Problem description »
Copy nothing but the lines from the one containing "Viewport: 414px width, 303px height." through the last line of the entries below, exactly as written and without pictures.

Records for this exercise START

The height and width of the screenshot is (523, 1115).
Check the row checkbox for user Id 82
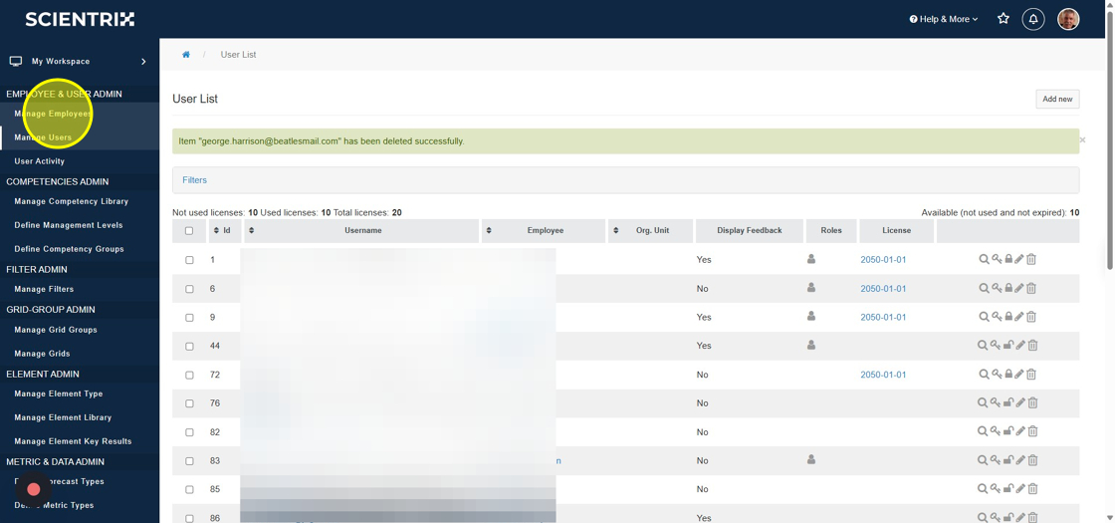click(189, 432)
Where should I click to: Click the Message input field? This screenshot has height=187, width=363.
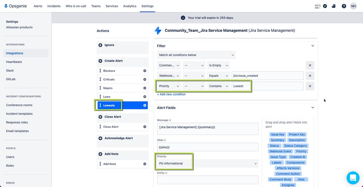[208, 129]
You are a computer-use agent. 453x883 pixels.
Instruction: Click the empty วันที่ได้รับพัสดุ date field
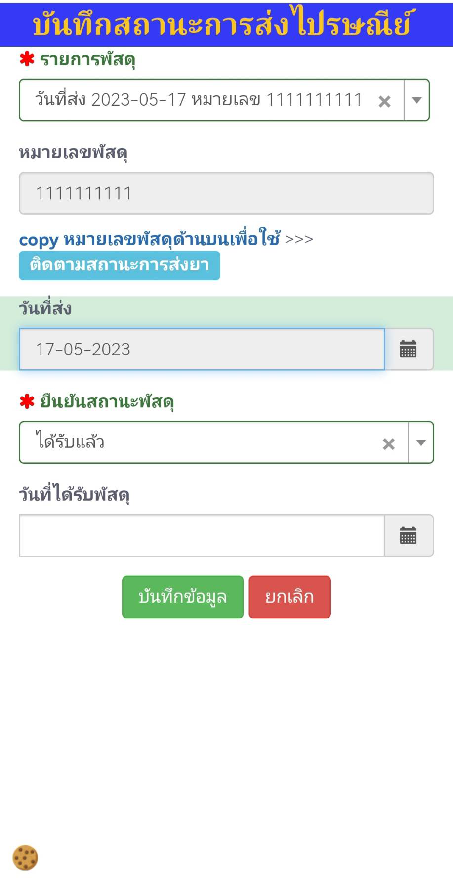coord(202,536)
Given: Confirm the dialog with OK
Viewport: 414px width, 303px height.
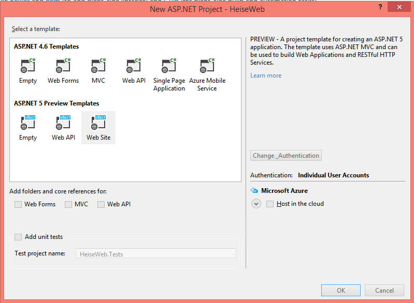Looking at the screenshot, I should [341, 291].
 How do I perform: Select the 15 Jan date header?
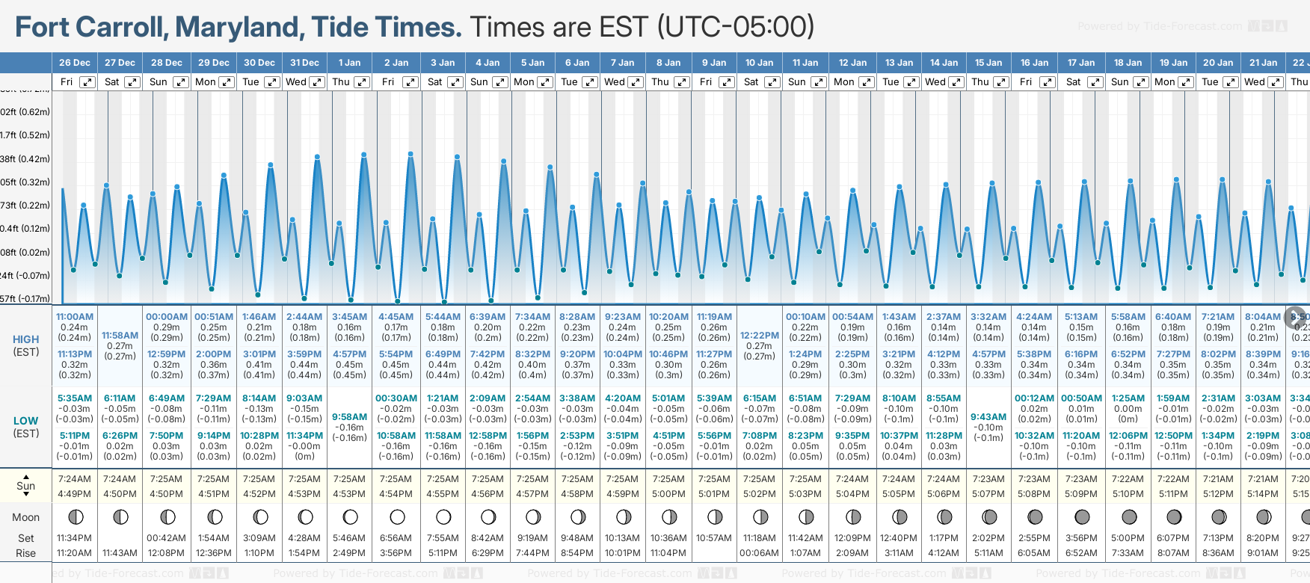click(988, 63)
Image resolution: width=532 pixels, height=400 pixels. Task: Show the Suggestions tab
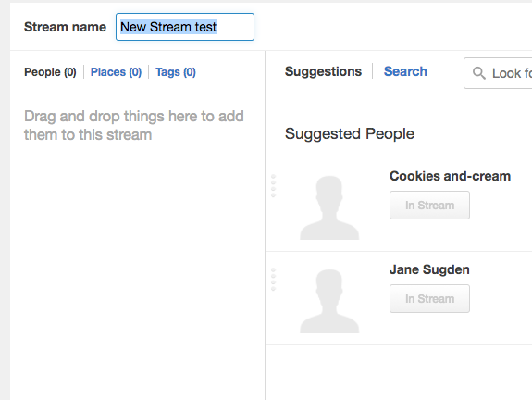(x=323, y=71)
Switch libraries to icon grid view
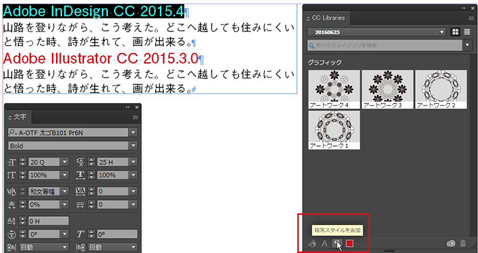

Records for this exercise END

Result »
Viewport: 414px width, 303px height.
Looking at the screenshot, I should [341, 291].
 How do I perform: Select the 15 Jan date header?
click(988, 63)
Image resolution: width=532 pixels, height=400 pixels. Task: Show the Suggestions tab
(x=323, y=71)
Switch libraries to icon grid view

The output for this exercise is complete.